In the course of our tutorial, another regular came in to peruse our bookshelves for instructions on how to write a letter to the editor. He was reading close by, and when he stood up to leave, he leaned in to our area to tell my tutee that he struggled with the same writing issues that she did. While their cultural backgrounds are rather different—he is Puerto Rican, she is Korean—both of them seemed visibly relieved to realize that there was someone else out there struggling much the same way. They chatted for a few minutes, he went on his merry way, and she turned her attention back to our tutorial—with a much more relaxed attitude and increased comfort as we discussed her paper. It dawned on me that neither of them seemed to realize that tons of students walk through our door every day with the same problems with articles, progressives, and translating from their first language—even though we tutors are certainly aware of that fact. The experience got me thinking about how to ensure that all of our students—ESL, ELL, EFL, 1.5s, native speakers, learning disabled, etc. etc.–are aware that they are certainly not alone and don’t need to get down on themselves. In particular, I want to make sure that the power hierarchy between tutor and tutee is disrupted in these situations. Have any of you out there had luck with group tutoring for ESL students? Or does anyone have further insight about non-native tutors? I realize that there are not simple answers to my questions or concern (as discussed in other blogs, some students self-identify, others don’t, some like my student appreciated the chance to talk with another ESL, others would want to distance themselves from other ESLs), but I am open to ideas about making tutoring a positive experience for everyone involved.

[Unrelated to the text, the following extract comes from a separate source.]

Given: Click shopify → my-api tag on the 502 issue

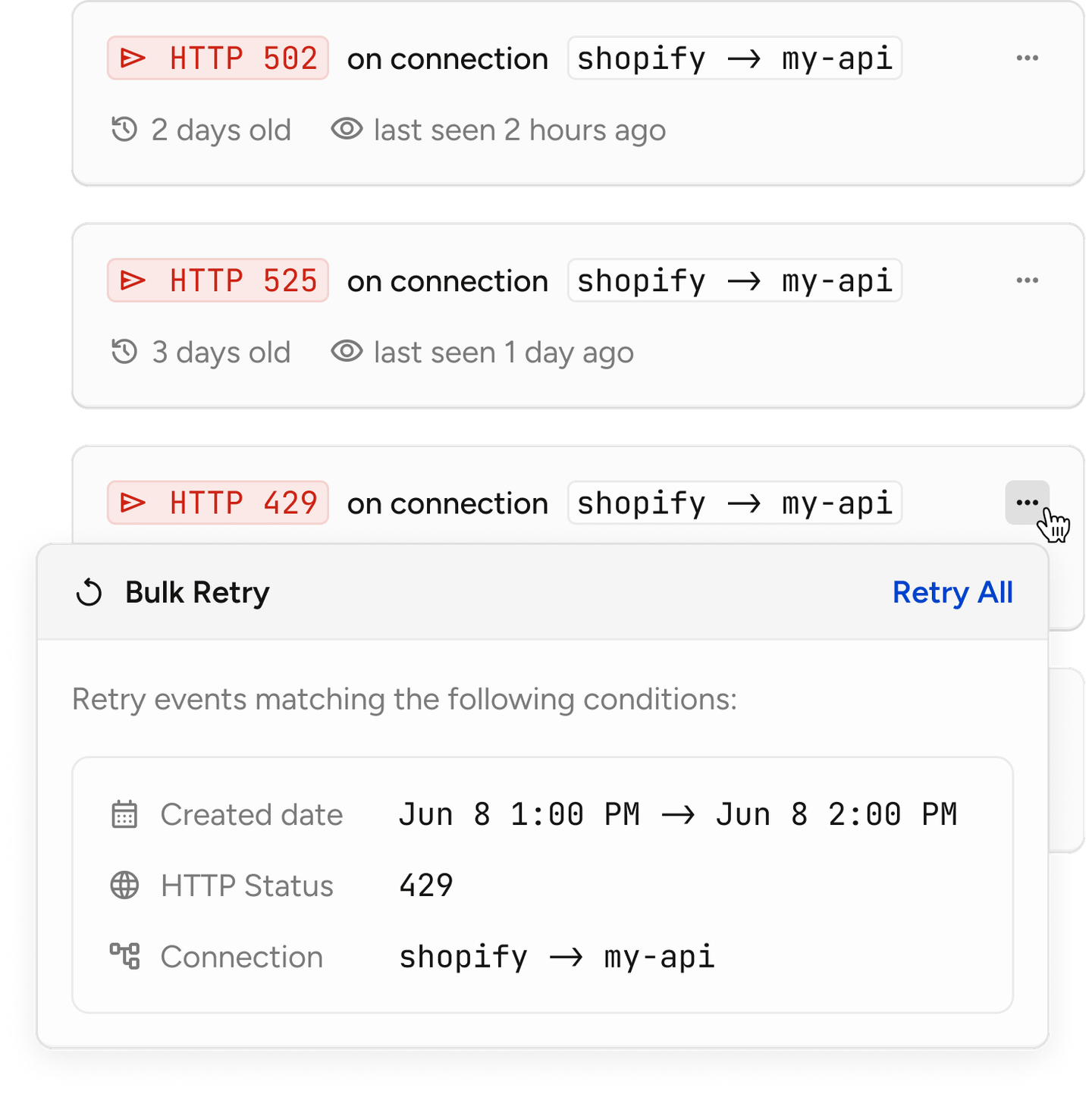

Another topic on my mind is weather. It’s somewhat of a joke around here, but weather has a large—and sometimes just plain shocking—impact on the number of students who show up for tutorials. If it’s snowing or raining, we have tons of cancellations and no-shows. If it’s sunny and warm (especially after a mid-west-esque cold spell), we have tons of cancellations and no-shows. This might seem like an issue of far less gravity than some of the others brought up by my colleagues, but having people miss their appointments means that we are simply not able to do our job. Does anyone out there have similar problems? What are the cancellation/no-show policies for other tutoring centers? Is anyone having any luck with theirs?